Osmany Hernandez had his Predator 8,750 generator cranking on his Sandwiches El Cubano food truck Monday — but thanks to a newly announced $400,000 upgrade of the Long Wharf vending district, he’ll soon be able to save on the gas and the pollution.
A crowd gathered near his truck Monday morning not necessarily to buy food but to mark an upgrade the city has made to what it now officially calls the “Food Truck Paradise” by the harbor by I‑95 on Long Wharf Drive.
The city is in the process of putting in 1,000 feet of new sidewalk, pedestrian crossings, 12-foot-tall pedestrian lights, and four solar-powered “Bigbelly” trash compactors in the vending area, as well as two-way protected bike lanes all along Long Wharf Drive.
A crew from the prison-reentry EMERGE program planted nine new trees there Monday under the direction of the Urban Resources Initiative.
And 17 new plug-in stations are going in by the trucks’ parking lane, to accommodate 34 trucks overall, a 50 percent increase from the current inventory. Food truck operators will be able to plug in rather than run those generators, cutting their costs and carbon emissions.
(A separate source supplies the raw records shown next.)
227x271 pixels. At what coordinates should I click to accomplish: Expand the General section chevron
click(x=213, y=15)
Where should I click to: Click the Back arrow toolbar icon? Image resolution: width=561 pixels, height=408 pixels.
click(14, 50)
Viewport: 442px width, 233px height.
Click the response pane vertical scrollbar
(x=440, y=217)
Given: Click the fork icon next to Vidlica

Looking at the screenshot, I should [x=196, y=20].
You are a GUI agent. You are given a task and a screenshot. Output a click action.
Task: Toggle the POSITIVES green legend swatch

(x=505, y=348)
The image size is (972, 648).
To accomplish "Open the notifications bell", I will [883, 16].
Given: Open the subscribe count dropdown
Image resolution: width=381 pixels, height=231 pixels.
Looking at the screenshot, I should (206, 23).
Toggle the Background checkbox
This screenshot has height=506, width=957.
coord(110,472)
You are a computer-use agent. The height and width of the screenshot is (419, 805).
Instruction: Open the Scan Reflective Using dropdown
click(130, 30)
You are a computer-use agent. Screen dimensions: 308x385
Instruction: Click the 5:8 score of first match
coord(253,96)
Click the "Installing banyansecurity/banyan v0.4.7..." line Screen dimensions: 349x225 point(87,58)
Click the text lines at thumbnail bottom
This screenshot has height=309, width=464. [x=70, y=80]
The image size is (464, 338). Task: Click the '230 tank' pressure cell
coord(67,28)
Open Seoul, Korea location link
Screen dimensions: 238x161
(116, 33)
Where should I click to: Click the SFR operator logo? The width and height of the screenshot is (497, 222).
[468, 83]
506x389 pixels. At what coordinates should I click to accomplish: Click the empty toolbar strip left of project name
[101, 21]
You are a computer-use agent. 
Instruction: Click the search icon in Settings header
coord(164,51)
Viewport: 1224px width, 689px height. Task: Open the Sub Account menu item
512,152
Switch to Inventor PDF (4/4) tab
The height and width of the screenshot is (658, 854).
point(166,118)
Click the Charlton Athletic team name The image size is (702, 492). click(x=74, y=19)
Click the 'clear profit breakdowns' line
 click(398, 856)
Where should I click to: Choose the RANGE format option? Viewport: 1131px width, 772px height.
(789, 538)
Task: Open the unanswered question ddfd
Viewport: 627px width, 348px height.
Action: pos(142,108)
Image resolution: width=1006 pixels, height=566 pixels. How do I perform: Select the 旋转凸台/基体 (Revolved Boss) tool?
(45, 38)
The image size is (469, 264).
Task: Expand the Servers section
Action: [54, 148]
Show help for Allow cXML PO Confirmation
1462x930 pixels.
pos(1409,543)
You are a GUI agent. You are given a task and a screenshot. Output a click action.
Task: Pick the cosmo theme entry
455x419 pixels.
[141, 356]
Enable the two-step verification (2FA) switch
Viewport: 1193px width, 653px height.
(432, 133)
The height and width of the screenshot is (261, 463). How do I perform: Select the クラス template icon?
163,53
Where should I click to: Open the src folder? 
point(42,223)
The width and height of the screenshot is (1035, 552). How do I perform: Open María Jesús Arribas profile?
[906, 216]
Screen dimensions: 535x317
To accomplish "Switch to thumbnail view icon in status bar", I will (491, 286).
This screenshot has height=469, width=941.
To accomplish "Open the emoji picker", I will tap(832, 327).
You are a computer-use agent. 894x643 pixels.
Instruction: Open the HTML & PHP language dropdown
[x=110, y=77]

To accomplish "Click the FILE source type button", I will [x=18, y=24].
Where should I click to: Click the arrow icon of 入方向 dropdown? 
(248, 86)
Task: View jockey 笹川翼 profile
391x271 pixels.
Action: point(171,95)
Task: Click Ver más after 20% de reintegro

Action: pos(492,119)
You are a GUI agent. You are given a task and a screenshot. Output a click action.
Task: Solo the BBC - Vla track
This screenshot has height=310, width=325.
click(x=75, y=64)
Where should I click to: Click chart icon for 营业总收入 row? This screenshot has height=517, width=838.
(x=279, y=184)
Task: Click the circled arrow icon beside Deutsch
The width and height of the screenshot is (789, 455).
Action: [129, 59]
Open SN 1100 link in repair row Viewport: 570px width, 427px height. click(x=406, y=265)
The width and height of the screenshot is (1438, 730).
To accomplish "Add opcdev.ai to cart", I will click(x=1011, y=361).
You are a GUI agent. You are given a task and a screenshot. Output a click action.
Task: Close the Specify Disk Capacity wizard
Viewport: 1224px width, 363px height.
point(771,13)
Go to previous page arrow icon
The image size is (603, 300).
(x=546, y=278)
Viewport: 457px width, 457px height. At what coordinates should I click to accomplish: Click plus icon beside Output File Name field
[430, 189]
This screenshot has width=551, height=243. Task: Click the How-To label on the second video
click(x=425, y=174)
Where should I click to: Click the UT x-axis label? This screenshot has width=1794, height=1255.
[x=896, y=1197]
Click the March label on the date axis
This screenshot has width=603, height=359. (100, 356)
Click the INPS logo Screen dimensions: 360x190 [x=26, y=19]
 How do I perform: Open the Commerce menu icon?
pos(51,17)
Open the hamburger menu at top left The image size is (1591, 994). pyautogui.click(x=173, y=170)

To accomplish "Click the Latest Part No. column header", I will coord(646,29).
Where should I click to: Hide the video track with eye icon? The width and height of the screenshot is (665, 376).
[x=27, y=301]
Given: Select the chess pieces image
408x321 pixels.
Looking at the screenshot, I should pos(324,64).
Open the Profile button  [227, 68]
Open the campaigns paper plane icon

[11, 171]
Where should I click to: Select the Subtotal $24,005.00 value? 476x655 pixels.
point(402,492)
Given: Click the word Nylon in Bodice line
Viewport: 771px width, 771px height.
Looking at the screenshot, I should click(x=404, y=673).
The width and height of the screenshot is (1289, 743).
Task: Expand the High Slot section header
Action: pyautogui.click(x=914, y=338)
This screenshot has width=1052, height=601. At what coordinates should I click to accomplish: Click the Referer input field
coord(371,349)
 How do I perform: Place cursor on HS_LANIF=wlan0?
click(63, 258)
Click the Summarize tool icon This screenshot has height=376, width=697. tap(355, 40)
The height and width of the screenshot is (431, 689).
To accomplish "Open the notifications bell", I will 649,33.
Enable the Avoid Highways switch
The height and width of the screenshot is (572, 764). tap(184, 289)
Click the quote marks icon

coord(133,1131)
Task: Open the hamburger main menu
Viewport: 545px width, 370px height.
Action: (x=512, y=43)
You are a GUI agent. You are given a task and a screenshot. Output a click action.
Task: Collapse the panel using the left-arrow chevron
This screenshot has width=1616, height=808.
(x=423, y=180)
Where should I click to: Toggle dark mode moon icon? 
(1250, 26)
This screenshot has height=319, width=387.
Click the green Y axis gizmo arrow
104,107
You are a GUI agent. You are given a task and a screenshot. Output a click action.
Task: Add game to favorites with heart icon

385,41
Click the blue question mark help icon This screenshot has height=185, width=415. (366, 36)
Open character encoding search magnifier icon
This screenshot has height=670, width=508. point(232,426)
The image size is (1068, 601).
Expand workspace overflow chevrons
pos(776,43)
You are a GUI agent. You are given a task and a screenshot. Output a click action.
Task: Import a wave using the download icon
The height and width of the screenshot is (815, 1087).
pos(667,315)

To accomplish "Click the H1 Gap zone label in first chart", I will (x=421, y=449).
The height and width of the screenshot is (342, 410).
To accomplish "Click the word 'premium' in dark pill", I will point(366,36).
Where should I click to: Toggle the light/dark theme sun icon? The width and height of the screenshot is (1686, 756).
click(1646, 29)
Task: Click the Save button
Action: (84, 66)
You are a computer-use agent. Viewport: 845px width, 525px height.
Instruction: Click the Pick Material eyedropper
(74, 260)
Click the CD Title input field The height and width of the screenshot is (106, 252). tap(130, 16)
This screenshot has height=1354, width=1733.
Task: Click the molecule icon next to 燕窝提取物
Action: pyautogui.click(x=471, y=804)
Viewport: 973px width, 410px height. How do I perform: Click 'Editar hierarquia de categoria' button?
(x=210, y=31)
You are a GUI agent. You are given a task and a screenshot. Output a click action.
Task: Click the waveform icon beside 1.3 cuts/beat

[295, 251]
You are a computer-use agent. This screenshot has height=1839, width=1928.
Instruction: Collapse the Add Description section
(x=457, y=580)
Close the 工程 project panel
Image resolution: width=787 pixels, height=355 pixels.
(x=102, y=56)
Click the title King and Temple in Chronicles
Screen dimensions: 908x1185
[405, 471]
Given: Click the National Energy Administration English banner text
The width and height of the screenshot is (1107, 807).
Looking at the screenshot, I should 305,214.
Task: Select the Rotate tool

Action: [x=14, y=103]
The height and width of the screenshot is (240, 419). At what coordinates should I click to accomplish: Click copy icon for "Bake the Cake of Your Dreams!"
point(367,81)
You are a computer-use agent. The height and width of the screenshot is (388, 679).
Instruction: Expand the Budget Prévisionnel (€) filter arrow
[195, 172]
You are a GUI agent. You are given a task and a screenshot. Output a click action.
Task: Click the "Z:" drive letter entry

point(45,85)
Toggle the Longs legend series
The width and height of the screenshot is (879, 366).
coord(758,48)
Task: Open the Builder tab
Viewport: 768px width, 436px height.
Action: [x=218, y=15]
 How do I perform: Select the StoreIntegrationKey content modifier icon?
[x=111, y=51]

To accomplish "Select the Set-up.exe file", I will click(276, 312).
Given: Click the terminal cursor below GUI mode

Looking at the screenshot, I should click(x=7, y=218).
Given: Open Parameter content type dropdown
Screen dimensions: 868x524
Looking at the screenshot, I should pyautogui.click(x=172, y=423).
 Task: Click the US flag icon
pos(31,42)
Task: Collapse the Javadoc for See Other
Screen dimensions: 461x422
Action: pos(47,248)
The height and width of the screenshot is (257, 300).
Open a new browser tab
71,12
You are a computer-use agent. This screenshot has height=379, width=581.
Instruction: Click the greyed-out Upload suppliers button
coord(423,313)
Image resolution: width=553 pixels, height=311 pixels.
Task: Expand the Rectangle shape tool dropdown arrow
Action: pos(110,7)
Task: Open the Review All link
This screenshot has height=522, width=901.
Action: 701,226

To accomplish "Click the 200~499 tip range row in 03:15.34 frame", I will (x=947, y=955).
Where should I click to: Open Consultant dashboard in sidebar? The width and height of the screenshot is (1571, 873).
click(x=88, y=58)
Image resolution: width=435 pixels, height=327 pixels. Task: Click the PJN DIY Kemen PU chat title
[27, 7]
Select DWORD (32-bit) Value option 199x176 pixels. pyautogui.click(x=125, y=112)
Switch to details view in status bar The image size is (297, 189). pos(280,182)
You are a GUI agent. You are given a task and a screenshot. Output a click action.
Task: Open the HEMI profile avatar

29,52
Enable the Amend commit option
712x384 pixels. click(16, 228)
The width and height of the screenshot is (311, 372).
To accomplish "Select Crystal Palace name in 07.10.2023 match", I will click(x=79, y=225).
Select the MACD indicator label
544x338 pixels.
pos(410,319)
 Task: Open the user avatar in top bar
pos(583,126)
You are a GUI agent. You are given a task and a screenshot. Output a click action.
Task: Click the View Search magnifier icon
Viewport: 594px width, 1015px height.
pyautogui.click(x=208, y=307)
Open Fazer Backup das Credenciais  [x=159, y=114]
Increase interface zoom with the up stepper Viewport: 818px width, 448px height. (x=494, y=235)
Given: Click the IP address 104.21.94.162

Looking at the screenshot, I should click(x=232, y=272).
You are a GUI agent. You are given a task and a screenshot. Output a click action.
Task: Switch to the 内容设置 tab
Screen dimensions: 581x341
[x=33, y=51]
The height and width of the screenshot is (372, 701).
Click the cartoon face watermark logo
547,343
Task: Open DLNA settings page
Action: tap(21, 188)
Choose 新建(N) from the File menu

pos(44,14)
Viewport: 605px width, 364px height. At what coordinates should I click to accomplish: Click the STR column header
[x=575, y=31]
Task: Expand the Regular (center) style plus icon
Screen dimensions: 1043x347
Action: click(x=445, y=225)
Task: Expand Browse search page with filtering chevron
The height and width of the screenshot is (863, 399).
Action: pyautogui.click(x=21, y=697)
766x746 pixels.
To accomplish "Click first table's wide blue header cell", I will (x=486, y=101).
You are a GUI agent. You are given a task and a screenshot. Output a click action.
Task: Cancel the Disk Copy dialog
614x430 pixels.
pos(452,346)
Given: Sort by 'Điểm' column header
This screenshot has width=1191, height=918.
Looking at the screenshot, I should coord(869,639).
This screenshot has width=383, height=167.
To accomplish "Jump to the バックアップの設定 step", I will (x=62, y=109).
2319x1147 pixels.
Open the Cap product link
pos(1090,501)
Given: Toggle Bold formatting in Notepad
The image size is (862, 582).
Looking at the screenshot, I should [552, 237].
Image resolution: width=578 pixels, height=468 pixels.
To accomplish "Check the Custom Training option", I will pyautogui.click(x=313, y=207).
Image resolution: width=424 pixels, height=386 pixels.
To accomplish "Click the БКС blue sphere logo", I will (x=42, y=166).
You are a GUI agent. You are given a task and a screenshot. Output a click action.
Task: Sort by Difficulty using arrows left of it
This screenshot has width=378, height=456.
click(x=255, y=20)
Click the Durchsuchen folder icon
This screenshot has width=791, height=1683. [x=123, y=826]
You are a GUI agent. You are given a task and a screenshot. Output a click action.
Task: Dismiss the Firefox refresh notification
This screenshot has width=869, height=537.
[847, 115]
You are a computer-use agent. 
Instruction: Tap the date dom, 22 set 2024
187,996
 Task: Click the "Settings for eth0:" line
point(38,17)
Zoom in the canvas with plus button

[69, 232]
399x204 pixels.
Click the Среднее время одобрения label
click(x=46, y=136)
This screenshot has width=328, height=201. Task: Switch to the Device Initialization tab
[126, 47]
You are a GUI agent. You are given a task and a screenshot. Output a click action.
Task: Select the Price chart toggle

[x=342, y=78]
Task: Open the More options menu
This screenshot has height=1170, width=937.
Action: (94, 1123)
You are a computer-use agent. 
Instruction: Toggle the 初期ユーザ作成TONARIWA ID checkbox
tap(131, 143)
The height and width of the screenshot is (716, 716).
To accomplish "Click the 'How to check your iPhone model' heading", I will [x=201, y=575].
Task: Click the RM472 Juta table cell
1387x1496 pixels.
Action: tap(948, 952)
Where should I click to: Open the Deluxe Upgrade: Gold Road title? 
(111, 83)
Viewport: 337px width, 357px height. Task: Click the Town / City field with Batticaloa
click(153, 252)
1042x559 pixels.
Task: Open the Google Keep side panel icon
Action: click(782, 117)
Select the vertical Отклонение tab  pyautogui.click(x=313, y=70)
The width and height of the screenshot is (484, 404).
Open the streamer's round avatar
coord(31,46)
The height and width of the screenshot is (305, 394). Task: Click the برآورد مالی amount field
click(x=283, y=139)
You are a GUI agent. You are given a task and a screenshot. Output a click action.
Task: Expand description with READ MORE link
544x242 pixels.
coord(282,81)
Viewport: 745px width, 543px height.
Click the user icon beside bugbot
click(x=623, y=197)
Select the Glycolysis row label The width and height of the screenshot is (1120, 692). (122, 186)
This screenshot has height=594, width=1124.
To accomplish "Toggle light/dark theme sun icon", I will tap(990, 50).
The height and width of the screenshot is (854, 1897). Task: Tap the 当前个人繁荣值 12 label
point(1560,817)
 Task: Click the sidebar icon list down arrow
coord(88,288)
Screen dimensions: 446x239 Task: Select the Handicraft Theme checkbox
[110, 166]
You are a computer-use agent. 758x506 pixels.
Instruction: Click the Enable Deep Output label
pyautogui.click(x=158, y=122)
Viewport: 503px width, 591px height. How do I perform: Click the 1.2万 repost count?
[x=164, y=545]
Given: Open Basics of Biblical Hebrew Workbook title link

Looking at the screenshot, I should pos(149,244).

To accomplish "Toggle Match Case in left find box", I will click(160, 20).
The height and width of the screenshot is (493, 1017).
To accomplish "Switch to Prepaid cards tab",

Hernandez said he currently pays $70 a month to power the generator attached to the truck he has operated for three years. The city plans to charge him and other vendors $500 a year to use the electricity. It also plans to set the annual licensing fee at $2,500 (or $10 a day per 250 envisioned working days) to park and vend at long Wharf, according to Steve Fontana, the city’s deputy development administrator. (The fees need approval from the Board of Alders.)
The overall work is expected to be completed in coming months. (Part of the sidewalk has to wait for the state to complete some highway construction.) Almost all of the $400,000 comes from a $935,000 state grant to finance redevelopment of Long Wharf. The food truck work dovetails with other Long Wharf upgrades including the construction of a new boathouse and visitors center.
“This will be the most quiet food truck center this side of California,” declared city economic development chief Matthew Nemerson, referring to the electricity plug-ins.
He said the upgrade of the food truck area will support the growth of small businesses, including many operated by immigrants.
“We call it ‘Food Truck Paradise’ because that’s what Google calls it,” he said. The phrase popped up during a Google maps search. It stuck.